## WORK ITEM:
Filter the records below for the word "agent". Keep each line that has it.

RECORDS SHOWN below:

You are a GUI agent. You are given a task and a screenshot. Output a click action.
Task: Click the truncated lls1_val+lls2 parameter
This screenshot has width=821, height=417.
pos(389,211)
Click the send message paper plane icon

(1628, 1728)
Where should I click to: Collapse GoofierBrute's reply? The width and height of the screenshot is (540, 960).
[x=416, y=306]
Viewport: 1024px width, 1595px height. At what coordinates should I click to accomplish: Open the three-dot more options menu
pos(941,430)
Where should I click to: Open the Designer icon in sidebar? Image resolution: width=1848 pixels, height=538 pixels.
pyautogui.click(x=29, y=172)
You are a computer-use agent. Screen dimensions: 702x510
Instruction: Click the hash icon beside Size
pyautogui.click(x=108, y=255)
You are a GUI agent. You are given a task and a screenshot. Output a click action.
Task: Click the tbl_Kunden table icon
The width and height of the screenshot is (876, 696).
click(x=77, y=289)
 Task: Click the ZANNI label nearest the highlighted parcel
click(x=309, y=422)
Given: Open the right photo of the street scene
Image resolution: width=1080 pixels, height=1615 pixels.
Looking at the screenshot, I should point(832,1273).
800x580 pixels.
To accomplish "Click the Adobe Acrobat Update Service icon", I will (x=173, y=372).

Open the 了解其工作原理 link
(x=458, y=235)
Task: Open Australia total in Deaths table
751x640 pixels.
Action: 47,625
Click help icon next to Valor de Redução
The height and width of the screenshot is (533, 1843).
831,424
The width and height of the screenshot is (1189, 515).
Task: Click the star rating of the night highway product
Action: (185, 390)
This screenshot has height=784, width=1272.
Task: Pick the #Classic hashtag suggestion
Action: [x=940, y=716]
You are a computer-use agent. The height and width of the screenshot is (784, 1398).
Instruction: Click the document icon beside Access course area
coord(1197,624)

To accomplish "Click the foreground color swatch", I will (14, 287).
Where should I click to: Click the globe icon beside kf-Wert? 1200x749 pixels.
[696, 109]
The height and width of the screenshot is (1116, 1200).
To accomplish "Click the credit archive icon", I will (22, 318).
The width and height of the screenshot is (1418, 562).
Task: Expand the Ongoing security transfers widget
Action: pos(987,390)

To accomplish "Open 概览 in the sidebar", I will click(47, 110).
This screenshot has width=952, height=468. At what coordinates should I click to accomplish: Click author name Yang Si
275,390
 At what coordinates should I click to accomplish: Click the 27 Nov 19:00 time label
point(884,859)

End of RECORDS SHOWN.

## RESULT OF THIS EXERCISE:
You are a GUI agent. You are given a task and a screenshot. Output a click action.
You are a computer-use agent. Screen dimensions: 702x510
You are a GUI agent. You are given a task and a screenshot. Output a click action.
You are a computer-use agent. The height and width of the screenshot is (784, 1398).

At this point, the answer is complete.